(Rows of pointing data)

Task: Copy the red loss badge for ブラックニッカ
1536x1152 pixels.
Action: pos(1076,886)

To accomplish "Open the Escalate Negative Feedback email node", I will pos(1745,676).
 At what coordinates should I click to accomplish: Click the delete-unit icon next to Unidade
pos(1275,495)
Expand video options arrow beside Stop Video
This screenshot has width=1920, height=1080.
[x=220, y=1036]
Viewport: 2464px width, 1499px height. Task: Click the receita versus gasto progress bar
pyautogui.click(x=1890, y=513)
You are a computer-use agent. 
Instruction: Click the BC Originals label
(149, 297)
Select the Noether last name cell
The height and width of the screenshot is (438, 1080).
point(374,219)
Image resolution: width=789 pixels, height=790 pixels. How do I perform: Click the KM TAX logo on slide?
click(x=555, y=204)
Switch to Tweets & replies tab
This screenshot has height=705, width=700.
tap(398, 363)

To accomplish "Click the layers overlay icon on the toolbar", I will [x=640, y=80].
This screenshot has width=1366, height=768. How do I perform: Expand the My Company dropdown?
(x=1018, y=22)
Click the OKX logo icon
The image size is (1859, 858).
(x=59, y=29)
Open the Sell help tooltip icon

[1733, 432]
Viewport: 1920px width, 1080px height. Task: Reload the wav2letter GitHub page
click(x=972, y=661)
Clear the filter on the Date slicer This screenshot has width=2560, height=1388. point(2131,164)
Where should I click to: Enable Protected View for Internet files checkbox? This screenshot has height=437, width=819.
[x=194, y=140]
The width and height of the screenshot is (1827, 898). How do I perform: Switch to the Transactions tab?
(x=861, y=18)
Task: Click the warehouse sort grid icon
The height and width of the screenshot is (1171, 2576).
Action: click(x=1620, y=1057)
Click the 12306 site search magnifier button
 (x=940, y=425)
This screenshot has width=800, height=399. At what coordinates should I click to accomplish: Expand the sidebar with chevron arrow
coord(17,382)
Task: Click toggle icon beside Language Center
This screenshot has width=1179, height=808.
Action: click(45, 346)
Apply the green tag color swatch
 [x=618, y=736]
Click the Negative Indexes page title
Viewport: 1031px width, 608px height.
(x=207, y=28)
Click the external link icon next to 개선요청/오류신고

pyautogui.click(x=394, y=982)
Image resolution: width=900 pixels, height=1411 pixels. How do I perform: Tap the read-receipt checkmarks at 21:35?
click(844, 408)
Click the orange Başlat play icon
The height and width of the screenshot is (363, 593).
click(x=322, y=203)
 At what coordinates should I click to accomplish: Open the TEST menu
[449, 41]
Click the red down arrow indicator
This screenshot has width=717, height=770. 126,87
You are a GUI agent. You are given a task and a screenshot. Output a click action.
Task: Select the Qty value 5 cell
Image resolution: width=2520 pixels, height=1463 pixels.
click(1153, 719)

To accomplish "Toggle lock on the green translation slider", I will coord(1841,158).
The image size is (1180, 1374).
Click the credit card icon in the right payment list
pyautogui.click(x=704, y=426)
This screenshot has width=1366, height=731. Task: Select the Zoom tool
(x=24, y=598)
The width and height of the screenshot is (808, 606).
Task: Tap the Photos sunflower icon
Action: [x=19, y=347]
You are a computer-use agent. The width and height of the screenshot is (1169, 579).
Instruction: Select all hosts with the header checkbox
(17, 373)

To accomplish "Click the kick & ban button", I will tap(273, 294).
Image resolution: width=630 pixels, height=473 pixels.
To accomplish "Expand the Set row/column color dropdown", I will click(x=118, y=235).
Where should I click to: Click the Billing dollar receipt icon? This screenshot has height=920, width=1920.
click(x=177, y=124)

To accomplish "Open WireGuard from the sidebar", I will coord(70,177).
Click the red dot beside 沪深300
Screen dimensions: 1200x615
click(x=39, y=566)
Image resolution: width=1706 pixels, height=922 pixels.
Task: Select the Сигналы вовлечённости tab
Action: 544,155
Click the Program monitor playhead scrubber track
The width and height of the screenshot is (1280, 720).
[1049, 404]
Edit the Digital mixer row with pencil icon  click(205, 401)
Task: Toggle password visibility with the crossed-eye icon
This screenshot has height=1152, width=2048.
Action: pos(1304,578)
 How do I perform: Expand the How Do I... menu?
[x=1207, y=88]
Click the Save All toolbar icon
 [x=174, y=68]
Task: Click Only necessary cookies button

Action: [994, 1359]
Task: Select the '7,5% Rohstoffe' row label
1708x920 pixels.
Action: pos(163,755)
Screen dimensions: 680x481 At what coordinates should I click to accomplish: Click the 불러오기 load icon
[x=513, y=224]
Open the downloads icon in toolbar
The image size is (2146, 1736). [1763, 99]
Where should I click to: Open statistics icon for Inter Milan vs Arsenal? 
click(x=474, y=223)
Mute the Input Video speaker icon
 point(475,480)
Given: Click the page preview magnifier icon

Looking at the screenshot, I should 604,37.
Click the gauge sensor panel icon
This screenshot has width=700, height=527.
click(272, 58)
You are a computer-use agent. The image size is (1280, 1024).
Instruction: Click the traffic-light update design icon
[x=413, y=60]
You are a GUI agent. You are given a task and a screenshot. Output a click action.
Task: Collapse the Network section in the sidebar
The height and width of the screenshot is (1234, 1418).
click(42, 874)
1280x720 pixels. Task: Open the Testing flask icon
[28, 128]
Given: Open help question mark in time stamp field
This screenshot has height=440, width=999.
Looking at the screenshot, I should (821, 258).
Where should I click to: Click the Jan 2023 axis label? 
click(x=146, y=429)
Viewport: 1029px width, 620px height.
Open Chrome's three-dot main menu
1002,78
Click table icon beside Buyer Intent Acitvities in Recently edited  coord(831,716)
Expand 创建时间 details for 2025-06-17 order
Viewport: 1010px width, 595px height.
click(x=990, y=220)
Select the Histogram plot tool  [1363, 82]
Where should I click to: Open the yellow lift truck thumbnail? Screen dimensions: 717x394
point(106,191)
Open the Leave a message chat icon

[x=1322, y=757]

→ **Work instructions**
Repeat all of the entries above, swapping each "Where should I click to" for "Where do I click to" and keeping every other character the same.

→ **Expected answer**
Task: Copy the red loss badge for ブラックニッカ
1536x1152 pixels.
Action: pos(1076,886)

To accomplish "Open the Escalate Negative Feedback email node", I will pos(1745,676).
 At what coordinates should I click to accomplish: Click the delete-unit icon next to Unidade
pos(1275,495)
Expand video options arrow beside Stop Video
This screenshot has width=1920, height=1080.
[x=220, y=1036]
Viewport: 2464px width, 1499px height. Task: Click the receita versus gasto progress bar
pyautogui.click(x=1890, y=513)
You are a computer-use agent. 
Instruction: Click the BC Originals label
(149, 297)
Select the Noether last name cell
The height and width of the screenshot is (438, 1080).
point(374,219)
Image resolution: width=789 pixels, height=790 pixels. How do I perform: Click the KM TAX logo on slide?
click(x=555, y=204)
Switch to Tweets & replies tab
This screenshot has height=705, width=700.
tap(398, 363)

To accomplish "Click the layers overlay icon on the toolbar", I will [x=640, y=80].
This screenshot has width=1366, height=768. How do I perform: Expand the My Company dropdown?
(x=1018, y=22)
Click the OKX logo icon
The image size is (1859, 858).
(x=59, y=29)
Open the Sell help tooltip icon

[1733, 432]
Viewport: 1920px width, 1080px height. Task: Reload the wav2letter GitHub page
click(x=972, y=661)
Clear the filter on the Date slicer This screenshot has width=2560, height=1388. point(2131,164)
Where do I click to: Enable Protected View for Internet files checkbox? This screenshot has height=437, width=819.
[x=194, y=140]
The width and height of the screenshot is (1827, 898). How do I perform: Switch to the Transactions tab?
(x=861, y=18)
Task: Click the warehouse sort grid icon
The height and width of the screenshot is (1171, 2576).
Action: click(x=1620, y=1057)
Click the 12306 site search magnifier button
 (x=940, y=425)
This screenshot has width=800, height=399. At what coordinates should I click to accomplish: Expand the sidebar with chevron arrow
coord(17,382)
Task: Click toggle icon beside Language Center
This screenshot has width=1179, height=808.
Action: click(45, 346)
Apply the green tag color swatch
 [x=618, y=736]
Click the Negative Indexes page title
Viewport: 1031px width, 608px height.
(x=207, y=28)
Click the external link icon next to 개선요청/오류신고

pyautogui.click(x=394, y=982)
Image resolution: width=900 pixels, height=1411 pixels. How do I perform: Tap the read-receipt checkmarks at 21:35?
click(844, 408)
Click the orange Başlat play icon
The height and width of the screenshot is (363, 593).
click(x=322, y=203)
 At what coordinates should I click to accomplish: Open the TEST menu
[449, 41]
Click the red down arrow indicator
This screenshot has width=717, height=770. 126,87
You are a GUI agent. You are given a task and a screenshot. Output a click action.
Task: Select the Qty value 5 cell
Image resolution: width=2520 pixels, height=1463 pixels.
click(1153, 719)

To accomplish "Toggle lock on the green translation slider", I will coord(1841,158).
The image size is (1180, 1374).
Click the credit card icon in the right payment list
pyautogui.click(x=704, y=426)
This screenshot has width=1366, height=731. Task: Select the Zoom tool
(x=24, y=598)
The width and height of the screenshot is (808, 606).
Task: Tap the Photos sunflower icon
Action: [x=19, y=347]
You are a computer-use agent. The width and height of the screenshot is (1169, 579).
Instruction: Select all hosts with the header checkbox
(17, 373)

To accomplish "Click the kick & ban button", I will tap(273, 294).
Image resolution: width=630 pixels, height=473 pixels.
To accomplish "Expand the Set row/column color dropdown", I will click(x=118, y=235).
Where do I click to: Click the Billing dollar receipt icon? This screenshot has height=920, width=1920.
click(x=177, y=124)

To accomplish "Open WireGuard from the sidebar", I will coord(70,177).
Click the red dot beside 沪深300
Screen dimensions: 1200x615
click(x=39, y=566)
Image resolution: width=1706 pixels, height=922 pixels.
Task: Select the Сигналы вовлечённости tab
Action: 544,155
Click the Program monitor playhead scrubber track
The width and height of the screenshot is (1280, 720).
[1049, 404]
Edit the Digital mixer row with pencil icon  click(205, 401)
Task: Toggle password visibility with the crossed-eye icon
This screenshot has height=1152, width=2048.
Action: pos(1304,578)
 How do I perform: Expand the How Do I... menu?
[x=1207, y=88]
Click the Save All toolbar icon
 [x=174, y=68]
Task: Click Only necessary cookies button

Action: [994, 1359]
Task: Select the '7,5% Rohstoffe' row label
1708x920 pixels.
Action: pos(163,755)
Screen dimensions: 680x481 At what coordinates should I click to accomplish: Click the 불러오기 load icon
[x=513, y=224]
Open the downloads icon in toolbar
The image size is (2146, 1736). [1763, 99]
Where do I click to: Open statistics icon for Inter Milan vs Arsenal? 
click(x=474, y=223)
Mute the Input Video speaker icon
 point(475,480)
Given: Click the page preview magnifier icon

Looking at the screenshot, I should 604,37.
Click the gauge sensor panel icon
This screenshot has width=700, height=527.
click(272, 58)
You are a computer-use agent. The image size is (1280, 1024).
Instruction: Click the traffic-light update design icon
[x=413, y=60]
You are a GUI agent. You are given a task and a screenshot. Output a click action.
Task: Collapse the Network section in the sidebar
The height and width of the screenshot is (1234, 1418).
click(42, 874)
1280x720 pixels. Task: Open the Testing flask icon
[28, 128]
Given: Open help question mark in time stamp field
This screenshot has height=440, width=999.
Looking at the screenshot, I should (821, 258).
Where do I click to: Click the Jan 2023 axis label? 
click(x=146, y=429)
Viewport: 1029px width, 620px height.
Open Chrome's three-dot main menu
1002,78
Click table icon beside Buyer Intent Acitvities in Recently edited  coord(831,716)
Expand 创建时间 details for 2025-06-17 order
Viewport: 1010px width, 595px height.
click(x=990, y=220)
Select the Histogram plot tool  [1363, 82]
Where do I click to: Open the yellow lift truck thumbnail? Screen dimensions: 717x394
point(106,191)
Open the Leave a message chat icon

[x=1322, y=757]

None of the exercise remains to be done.